What the exercise asks: Reproduce exactly, from the data that follows, the line with "The width and", the line with "Click the search magnifier icon", and every line that lies between them.

Recorded information:
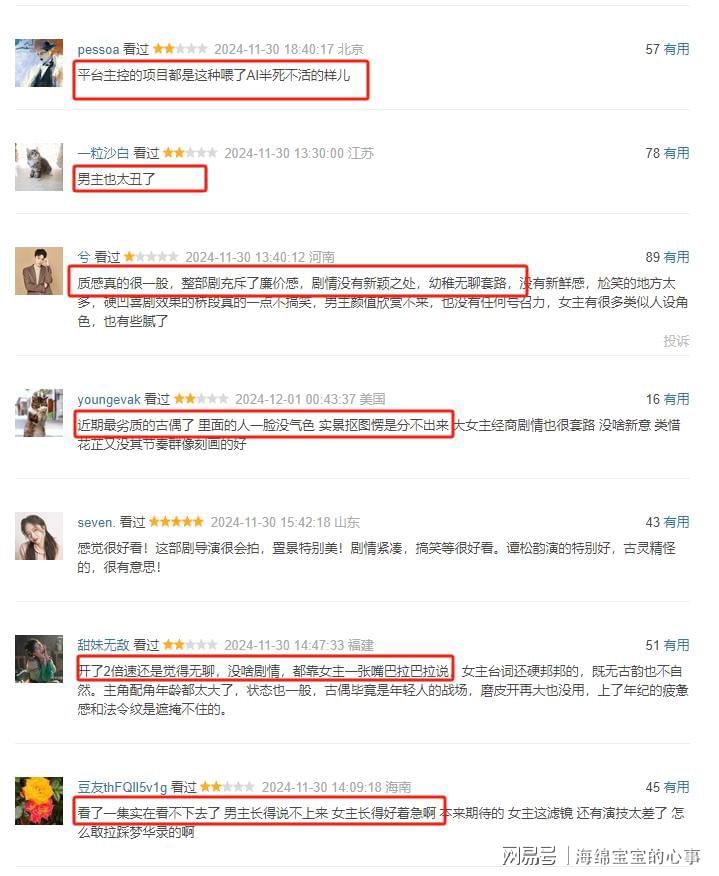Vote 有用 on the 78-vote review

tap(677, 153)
---
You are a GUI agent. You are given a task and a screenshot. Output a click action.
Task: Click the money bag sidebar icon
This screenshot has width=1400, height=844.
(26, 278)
* * *
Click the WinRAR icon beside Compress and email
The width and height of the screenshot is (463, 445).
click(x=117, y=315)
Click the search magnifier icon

Answer:
The width and height of the screenshot is (463, 445).
click(x=117, y=315)
Click the search magnifier icon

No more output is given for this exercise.